## Request
Rewrite everything from the line containing "Find the location" down to the line containing "next-avatar is located", changing "on the screen" to "in the screenshot" and keeping all else the same. Leave the pictures out of your answer.

*** Information ***

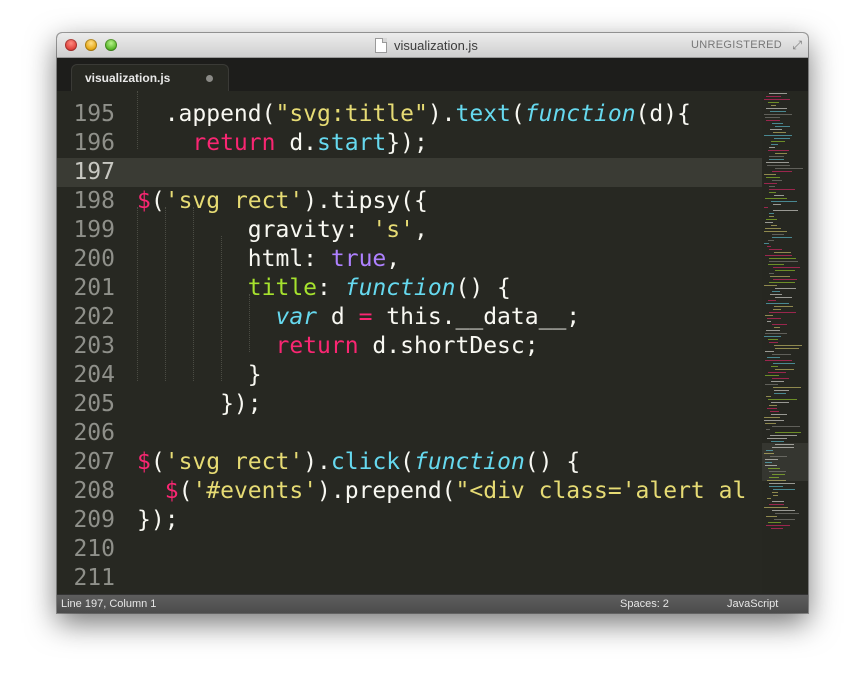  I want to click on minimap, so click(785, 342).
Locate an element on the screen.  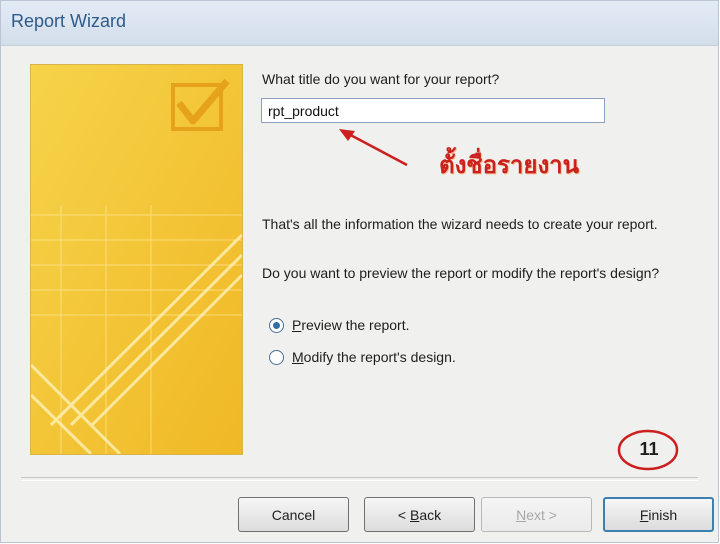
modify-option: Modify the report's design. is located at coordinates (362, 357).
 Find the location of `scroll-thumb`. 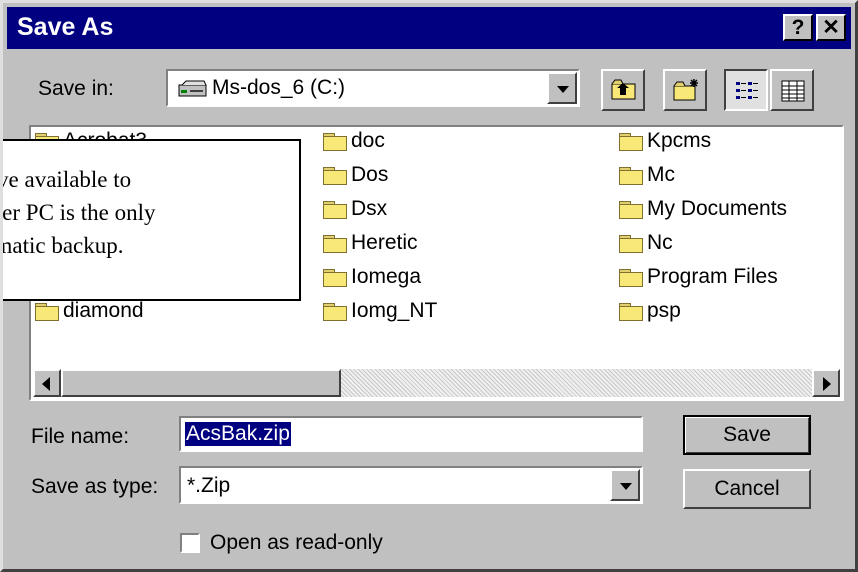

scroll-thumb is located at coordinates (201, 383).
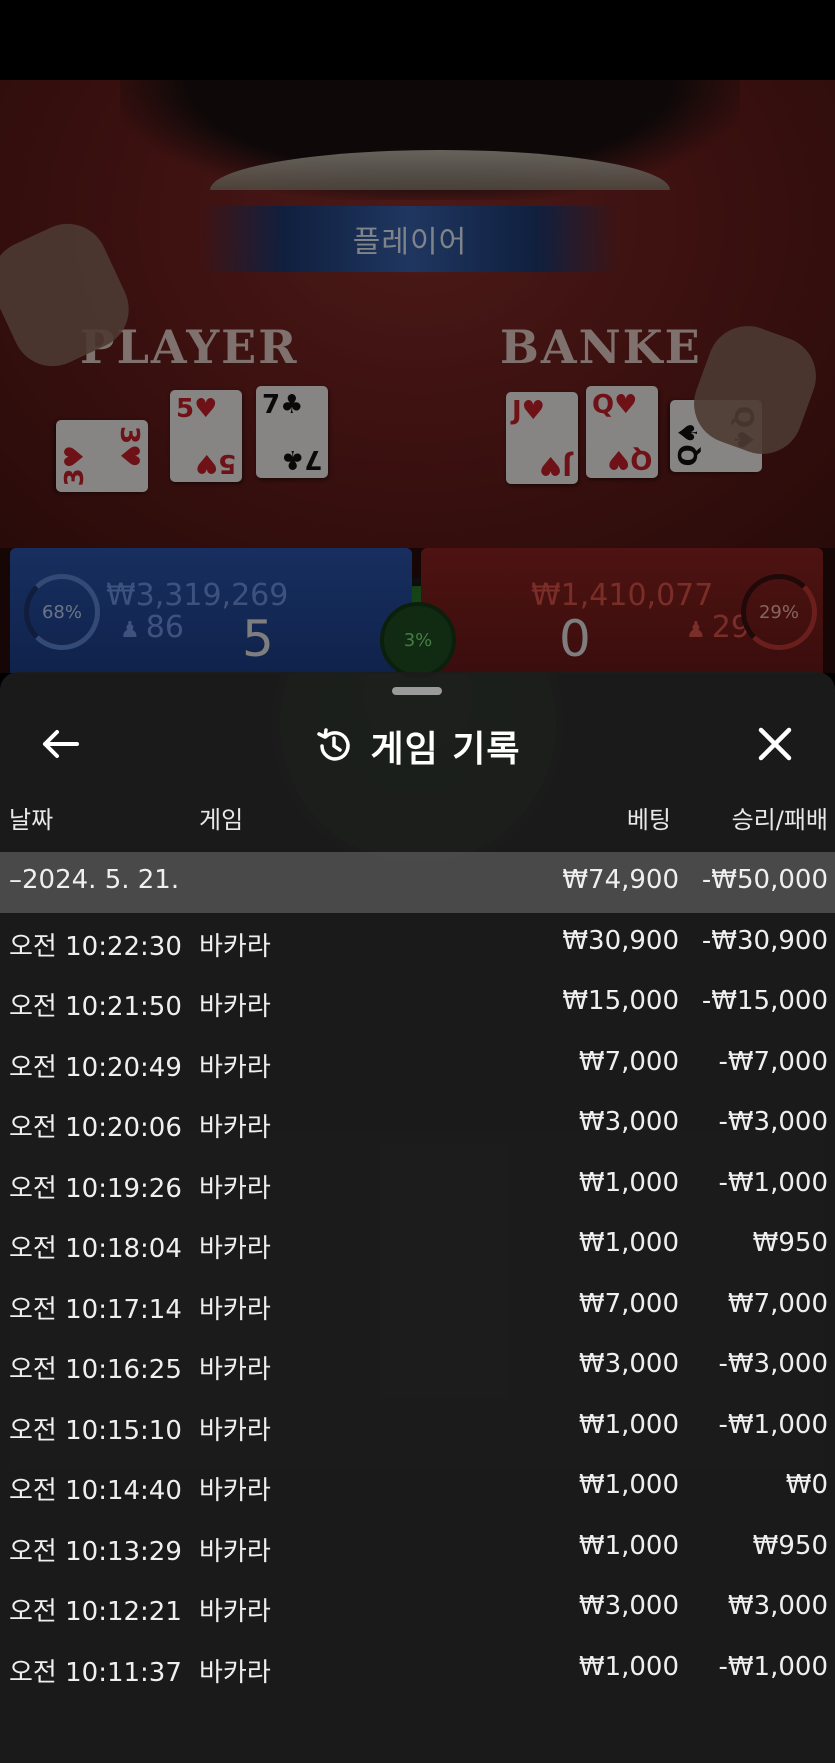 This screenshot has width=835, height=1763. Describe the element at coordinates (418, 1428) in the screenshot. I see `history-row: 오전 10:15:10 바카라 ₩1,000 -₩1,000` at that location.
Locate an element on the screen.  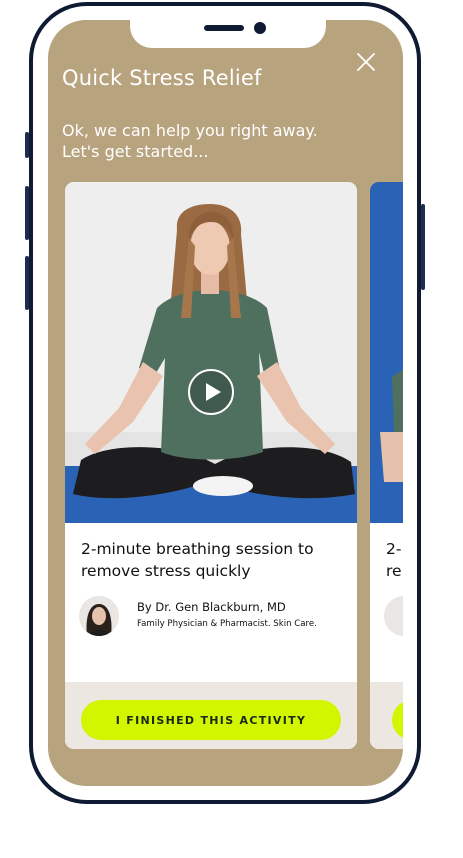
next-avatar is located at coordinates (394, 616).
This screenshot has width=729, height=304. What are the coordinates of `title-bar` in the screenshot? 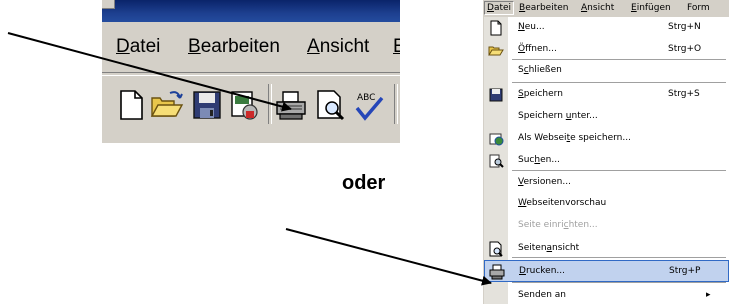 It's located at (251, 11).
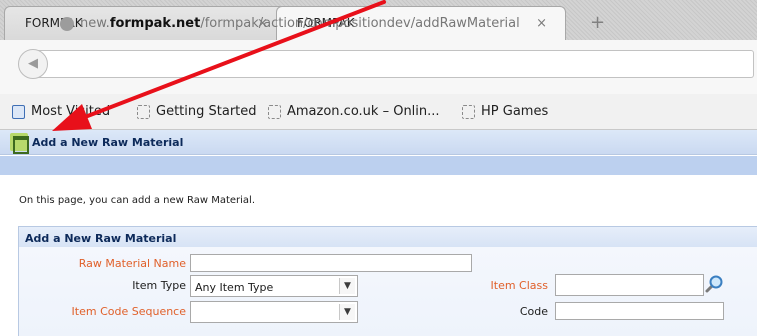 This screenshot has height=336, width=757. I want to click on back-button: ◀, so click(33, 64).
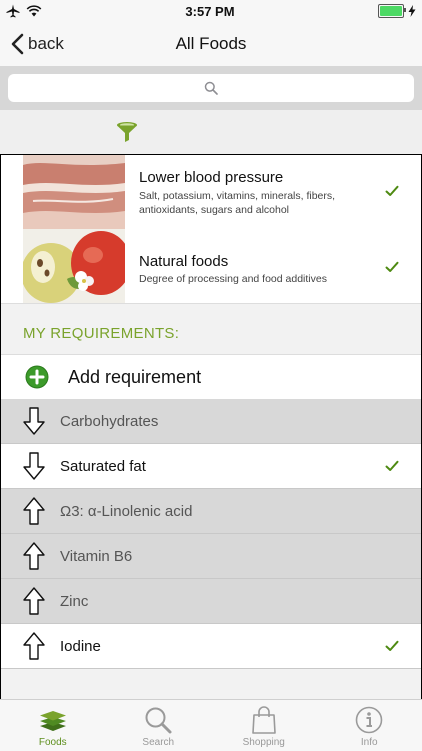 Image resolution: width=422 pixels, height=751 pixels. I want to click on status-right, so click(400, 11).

*** End of Information ***
*** Information ***

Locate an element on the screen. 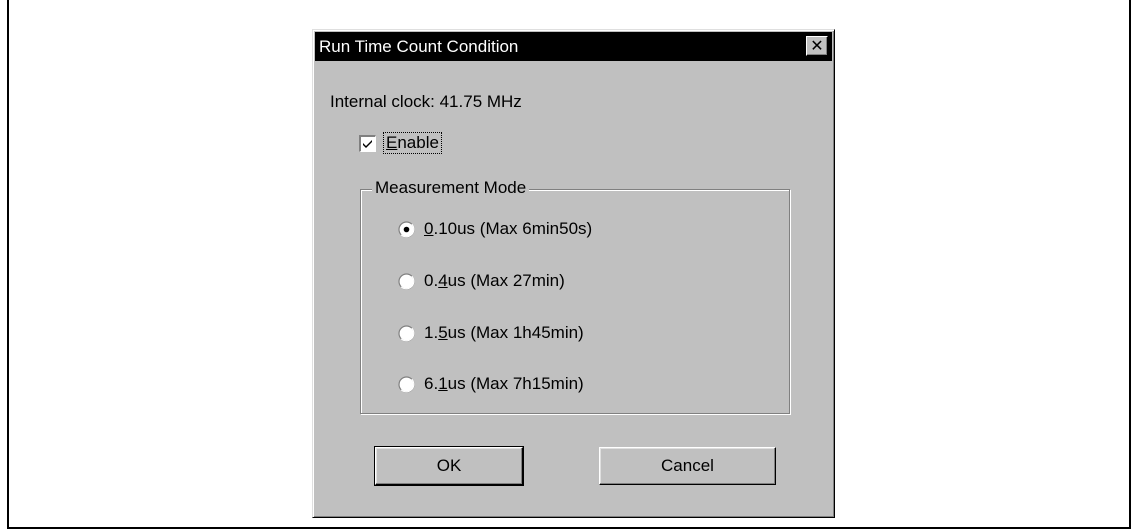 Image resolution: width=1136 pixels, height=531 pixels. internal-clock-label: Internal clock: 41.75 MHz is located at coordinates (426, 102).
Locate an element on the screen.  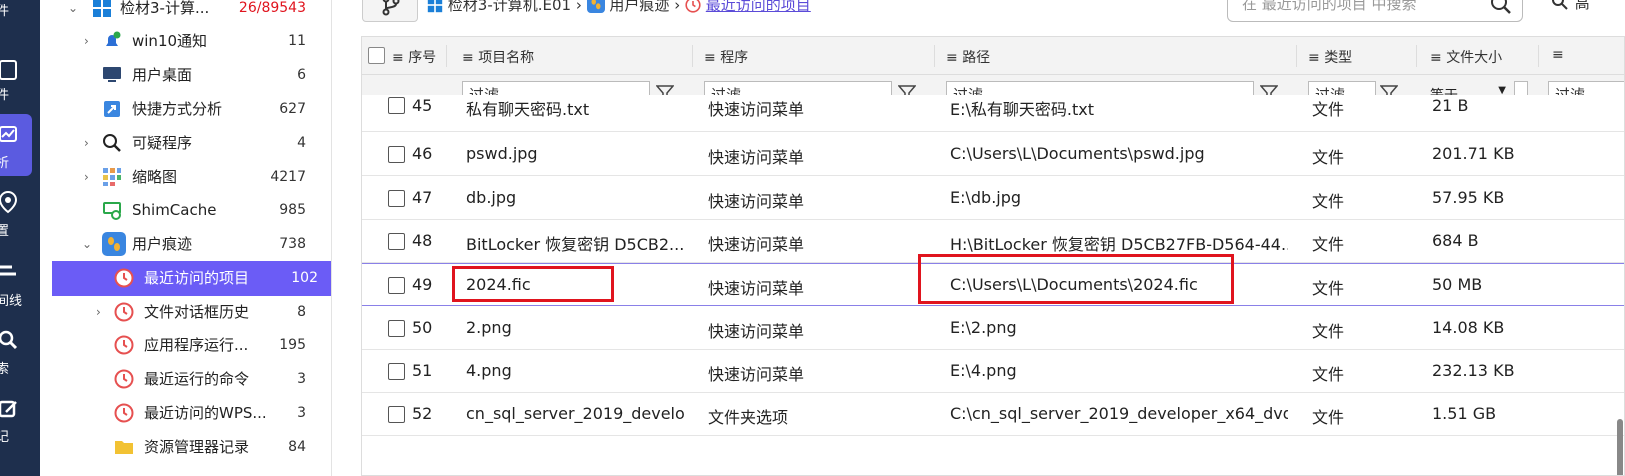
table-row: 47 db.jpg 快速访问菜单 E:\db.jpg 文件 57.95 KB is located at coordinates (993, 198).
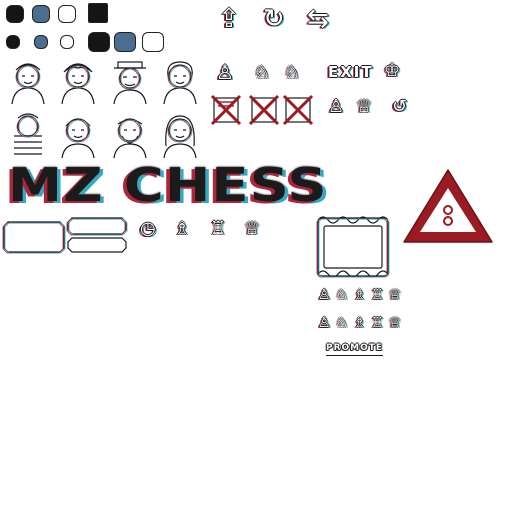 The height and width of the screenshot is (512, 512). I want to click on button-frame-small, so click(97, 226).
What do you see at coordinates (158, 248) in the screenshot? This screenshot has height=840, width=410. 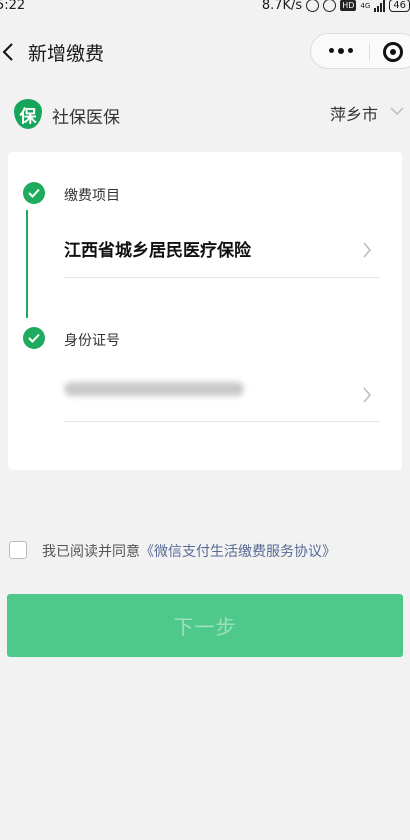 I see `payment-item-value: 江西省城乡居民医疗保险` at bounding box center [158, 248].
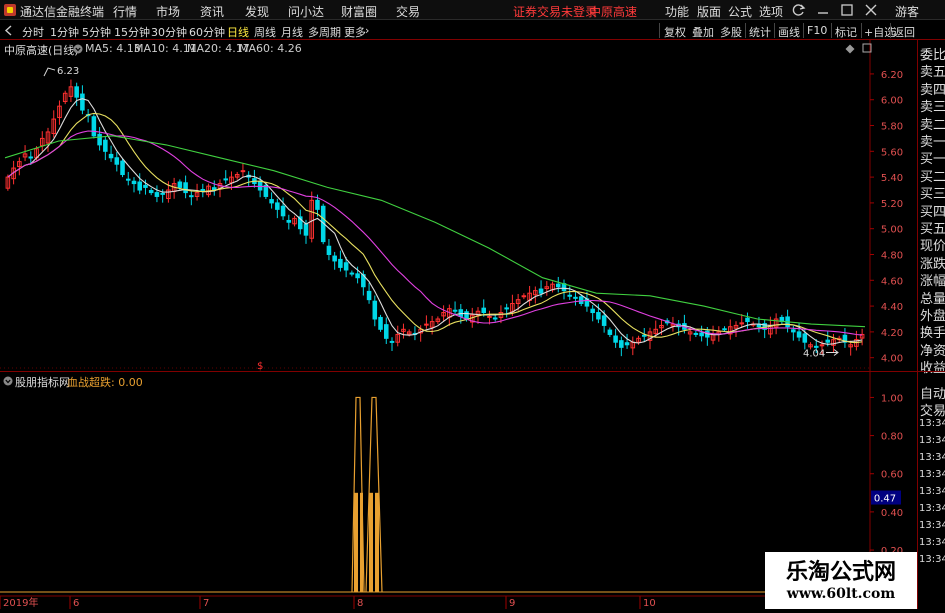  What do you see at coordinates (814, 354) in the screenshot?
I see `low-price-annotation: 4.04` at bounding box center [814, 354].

*** End of Information ***
*** Information ***

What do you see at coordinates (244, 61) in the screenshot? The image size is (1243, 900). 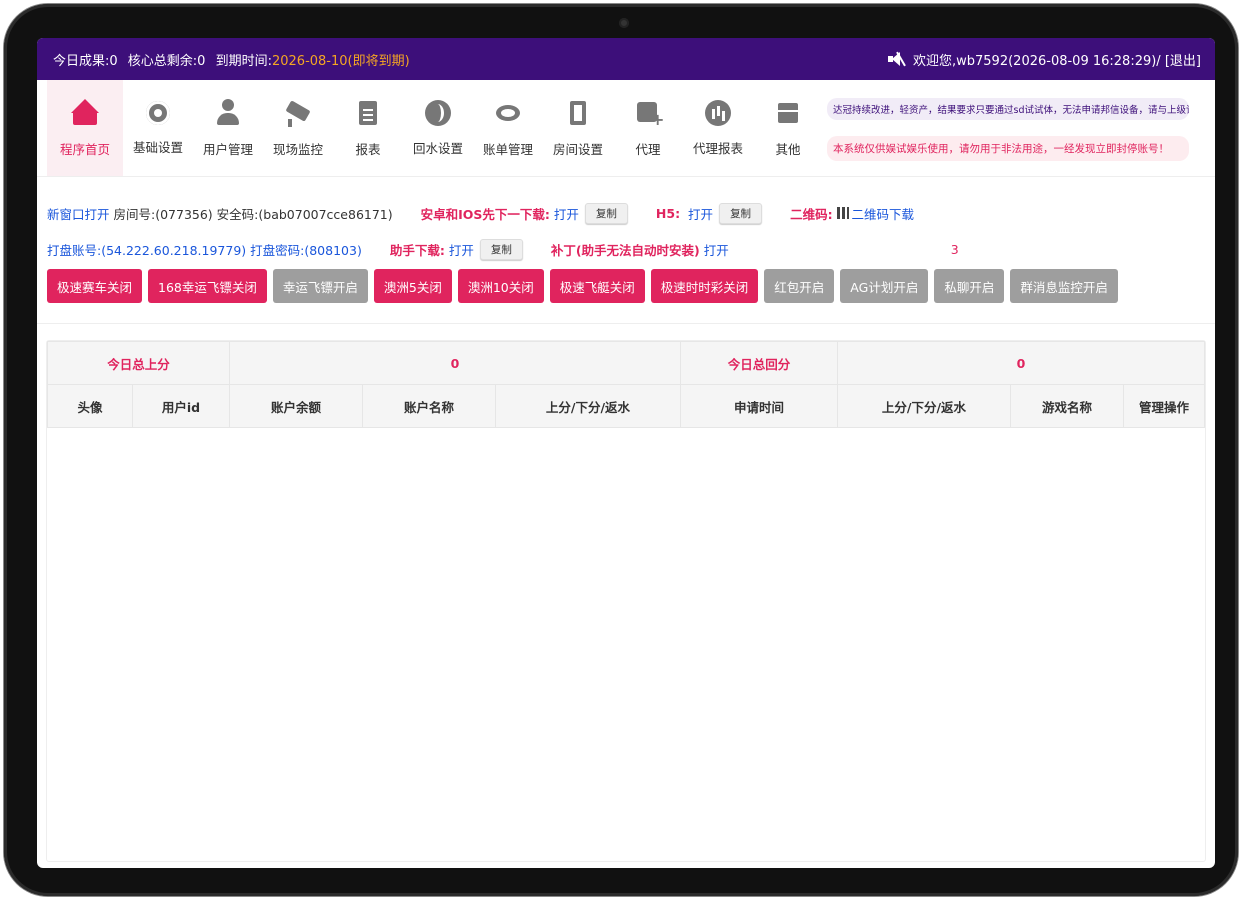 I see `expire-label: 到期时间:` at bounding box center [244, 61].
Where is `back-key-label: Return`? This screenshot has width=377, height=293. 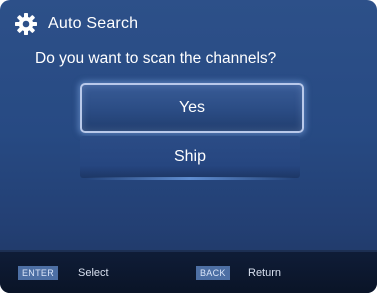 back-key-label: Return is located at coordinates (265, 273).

*** End of Information ***

## Reply to the task
 Find the location of `scroll-thumb`. 

scroll-thumb is located at coordinates (201, 383).
 This screenshot has width=835, height=1763. Describe the element at coordinates (418, 1428) in the screenshot. I see `history-row: 오전 10:15:10 바카라 ₩1,000 -₩1,000` at that location.
Locate an element in the screenshot.  
next-avatar is located at coordinates (394, 616).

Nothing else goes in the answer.